What to produce:
Write out these lines exactly, beginning with the line containing "The image size is (500, 500)." and continuing through the line containing "I will coord(1261,209).".

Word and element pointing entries

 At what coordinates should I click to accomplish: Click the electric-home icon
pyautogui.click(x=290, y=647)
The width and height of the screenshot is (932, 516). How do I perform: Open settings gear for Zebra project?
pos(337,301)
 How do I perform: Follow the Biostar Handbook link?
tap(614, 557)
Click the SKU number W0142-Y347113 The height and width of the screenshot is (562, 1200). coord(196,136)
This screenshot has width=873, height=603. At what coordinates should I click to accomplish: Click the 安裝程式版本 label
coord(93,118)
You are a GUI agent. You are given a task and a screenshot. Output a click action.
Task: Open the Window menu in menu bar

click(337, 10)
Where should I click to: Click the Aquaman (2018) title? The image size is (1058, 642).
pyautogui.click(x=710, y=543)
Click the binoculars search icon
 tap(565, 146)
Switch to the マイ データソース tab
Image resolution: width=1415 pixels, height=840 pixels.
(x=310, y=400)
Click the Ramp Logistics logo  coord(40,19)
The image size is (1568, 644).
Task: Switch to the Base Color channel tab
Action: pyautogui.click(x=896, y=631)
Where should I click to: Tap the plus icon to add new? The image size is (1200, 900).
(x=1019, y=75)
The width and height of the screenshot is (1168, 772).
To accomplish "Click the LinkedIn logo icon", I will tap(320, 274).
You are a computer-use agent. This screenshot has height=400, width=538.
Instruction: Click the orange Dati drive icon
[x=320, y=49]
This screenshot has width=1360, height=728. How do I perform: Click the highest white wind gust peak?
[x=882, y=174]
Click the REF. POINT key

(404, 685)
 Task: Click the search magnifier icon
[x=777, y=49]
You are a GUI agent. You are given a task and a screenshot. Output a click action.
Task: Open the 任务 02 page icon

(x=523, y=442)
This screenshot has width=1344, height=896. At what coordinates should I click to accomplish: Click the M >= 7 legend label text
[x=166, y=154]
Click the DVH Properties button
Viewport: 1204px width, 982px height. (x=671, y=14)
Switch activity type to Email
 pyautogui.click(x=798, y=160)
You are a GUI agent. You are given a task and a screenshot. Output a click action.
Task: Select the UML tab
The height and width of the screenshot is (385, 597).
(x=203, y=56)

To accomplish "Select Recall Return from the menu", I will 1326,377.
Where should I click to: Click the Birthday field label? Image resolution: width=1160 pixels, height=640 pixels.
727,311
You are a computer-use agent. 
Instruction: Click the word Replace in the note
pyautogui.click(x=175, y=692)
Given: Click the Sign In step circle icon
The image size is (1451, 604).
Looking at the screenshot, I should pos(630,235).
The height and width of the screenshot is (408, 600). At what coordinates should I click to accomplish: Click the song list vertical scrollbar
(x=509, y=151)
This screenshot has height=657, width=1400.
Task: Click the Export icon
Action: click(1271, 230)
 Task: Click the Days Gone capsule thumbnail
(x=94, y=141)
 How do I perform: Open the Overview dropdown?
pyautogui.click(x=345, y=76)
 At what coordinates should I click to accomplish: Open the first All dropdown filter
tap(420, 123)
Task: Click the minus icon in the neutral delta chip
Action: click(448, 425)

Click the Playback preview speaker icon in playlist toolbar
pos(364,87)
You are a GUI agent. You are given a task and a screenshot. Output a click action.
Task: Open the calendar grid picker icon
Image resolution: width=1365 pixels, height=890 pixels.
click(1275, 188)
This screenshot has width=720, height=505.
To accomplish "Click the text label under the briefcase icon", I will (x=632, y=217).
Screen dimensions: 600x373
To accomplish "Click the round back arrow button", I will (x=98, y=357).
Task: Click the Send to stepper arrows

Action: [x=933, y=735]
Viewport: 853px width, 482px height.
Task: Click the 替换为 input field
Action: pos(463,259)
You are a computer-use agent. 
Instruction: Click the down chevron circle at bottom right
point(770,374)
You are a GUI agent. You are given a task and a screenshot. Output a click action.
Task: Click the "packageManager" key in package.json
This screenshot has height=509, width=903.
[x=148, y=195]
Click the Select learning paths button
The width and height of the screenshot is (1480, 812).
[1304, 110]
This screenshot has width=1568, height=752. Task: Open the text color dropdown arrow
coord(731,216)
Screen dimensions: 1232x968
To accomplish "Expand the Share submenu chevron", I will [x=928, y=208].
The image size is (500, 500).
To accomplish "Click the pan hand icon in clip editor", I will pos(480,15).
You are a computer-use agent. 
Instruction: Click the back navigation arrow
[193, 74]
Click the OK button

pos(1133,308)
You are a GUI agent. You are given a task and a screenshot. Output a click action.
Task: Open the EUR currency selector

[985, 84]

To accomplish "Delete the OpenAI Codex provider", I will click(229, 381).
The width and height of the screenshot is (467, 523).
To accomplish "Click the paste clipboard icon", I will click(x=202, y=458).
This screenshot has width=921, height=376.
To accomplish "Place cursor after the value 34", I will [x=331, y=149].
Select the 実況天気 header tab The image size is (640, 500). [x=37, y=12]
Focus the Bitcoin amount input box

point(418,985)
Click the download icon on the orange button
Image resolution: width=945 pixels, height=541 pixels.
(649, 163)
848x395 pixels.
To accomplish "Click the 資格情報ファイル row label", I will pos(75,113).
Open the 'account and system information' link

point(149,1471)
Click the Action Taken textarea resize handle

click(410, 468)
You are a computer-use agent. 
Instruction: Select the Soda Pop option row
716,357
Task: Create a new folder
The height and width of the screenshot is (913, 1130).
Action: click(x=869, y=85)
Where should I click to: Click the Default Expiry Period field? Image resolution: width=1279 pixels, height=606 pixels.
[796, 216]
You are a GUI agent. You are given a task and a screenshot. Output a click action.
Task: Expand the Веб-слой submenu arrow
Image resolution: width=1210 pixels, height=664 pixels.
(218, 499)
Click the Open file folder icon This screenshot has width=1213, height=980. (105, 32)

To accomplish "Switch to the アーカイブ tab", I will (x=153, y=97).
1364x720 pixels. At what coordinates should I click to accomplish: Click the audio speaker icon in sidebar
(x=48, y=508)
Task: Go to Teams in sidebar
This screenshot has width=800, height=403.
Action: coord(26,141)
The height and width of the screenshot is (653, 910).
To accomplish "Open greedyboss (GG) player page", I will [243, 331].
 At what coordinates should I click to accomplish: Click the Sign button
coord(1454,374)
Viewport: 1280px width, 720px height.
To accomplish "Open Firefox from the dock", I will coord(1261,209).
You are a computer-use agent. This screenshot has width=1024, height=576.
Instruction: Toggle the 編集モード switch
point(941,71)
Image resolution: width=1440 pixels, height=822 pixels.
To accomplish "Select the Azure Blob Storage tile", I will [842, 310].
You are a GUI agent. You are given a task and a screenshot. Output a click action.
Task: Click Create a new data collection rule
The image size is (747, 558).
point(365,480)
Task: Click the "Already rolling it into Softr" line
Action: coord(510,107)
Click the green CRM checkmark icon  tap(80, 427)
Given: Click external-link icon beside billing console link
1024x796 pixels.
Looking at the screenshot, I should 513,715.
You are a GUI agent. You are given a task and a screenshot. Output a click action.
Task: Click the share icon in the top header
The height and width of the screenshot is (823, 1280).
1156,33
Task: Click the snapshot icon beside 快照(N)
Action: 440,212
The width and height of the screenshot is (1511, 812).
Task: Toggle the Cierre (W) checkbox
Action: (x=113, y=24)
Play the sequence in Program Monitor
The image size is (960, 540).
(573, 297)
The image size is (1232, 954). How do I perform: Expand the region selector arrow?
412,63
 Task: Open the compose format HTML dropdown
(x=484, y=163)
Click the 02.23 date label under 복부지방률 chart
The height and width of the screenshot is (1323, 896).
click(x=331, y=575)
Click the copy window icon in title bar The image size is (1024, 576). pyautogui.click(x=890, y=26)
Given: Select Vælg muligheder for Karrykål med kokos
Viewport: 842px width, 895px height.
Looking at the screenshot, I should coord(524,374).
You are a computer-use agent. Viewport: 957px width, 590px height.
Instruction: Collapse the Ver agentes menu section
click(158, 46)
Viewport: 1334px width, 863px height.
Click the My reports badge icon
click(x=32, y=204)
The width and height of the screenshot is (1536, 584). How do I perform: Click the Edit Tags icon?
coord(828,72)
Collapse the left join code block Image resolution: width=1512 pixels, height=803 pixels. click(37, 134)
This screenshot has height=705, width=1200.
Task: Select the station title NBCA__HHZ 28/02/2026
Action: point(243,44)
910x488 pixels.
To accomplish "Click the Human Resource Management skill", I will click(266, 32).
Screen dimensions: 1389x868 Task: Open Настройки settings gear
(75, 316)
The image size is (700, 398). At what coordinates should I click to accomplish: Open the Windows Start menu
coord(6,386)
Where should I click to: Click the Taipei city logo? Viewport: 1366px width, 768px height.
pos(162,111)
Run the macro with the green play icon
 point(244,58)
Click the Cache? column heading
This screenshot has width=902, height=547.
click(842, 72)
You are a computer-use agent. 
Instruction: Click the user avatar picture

Reply:
The image size is (500, 500).
To accomplish "Click the pan hand icon in clip editor", I will pos(480,15).
You are a computer-use agent. 
Instruction: Click the back navigation arrow
[193, 74]
Click the OK button

pos(1133,308)
You are a GUI agent. You are given a task and a screenshot. Output a click action.
Task: Open the EUR currency selector

[985, 84]

To accomplish "Delete the OpenAI Codex provider", I will click(229, 381).
The width and height of the screenshot is (467, 523).
To accomplish "Click the paste clipboard icon", I will click(x=202, y=458).
This screenshot has width=921, height=376.
To accomplish "Place cursor after the value 34", I will [x=331, y=149].
Select the 実況天気 header tab The image size is (640, 500). [x=37, y=12]
Focus the Bitcoin amount input box

point(418,985)
Click the download icon on the orange button
Image resolution: width=945 pixels, height=541 pixels.
(649, 163)
848x395 pixels.
To accomplish "Click the 資格情報ファイル row label", I will pos(75,113).
Open the 'account and system information' link

point(149,1471)
Click the Action Taken textarea resize handle

click(410, 468)
You are a computer-use agent. 
Instruction: Select the Soda Pop option row
716,357
Task: Create a new folder
The height and width of the screenshot is (913, 1130).
Action: click(x=869, y=85)
Where should I click to: Click the Default Expiry Period field? Image resolution: width=1279 pixels, height=606 pixels.
[796, 216]
You are a GUI agent. You are given a task and a screenshot. Output a click action.
Task: Expand the Веб-слой submenu arrow
Image resolution: width=1210 pixels, height=664 pixels.
(218, 499)
Click the Open file folder icon This screenshot has width=1213, height=980. (105, 32)

To accomplish "Switch to the アーカイブ tab", I will (x=153, y=97).
1364x720 pixels. At what coordinates should I click to accomplish: Click the audio speaker icon in sidebar
(x=48, y=508)
Task: Go to Teams in sidebar
This screenshot has width=800, height=403.
Action: coord(26,141)
The height and width of the screenshot is (653, 910).
To accomplish "Open greedyboss (GG) player page", I will [243, 331].
 At what coordinates should I click to accomplish: Click the Sign button
coord(1454,374)
Viewport: 1280px width, 720px height.
To accomplish "Open Firefox from the dock", I will coord(1261,209).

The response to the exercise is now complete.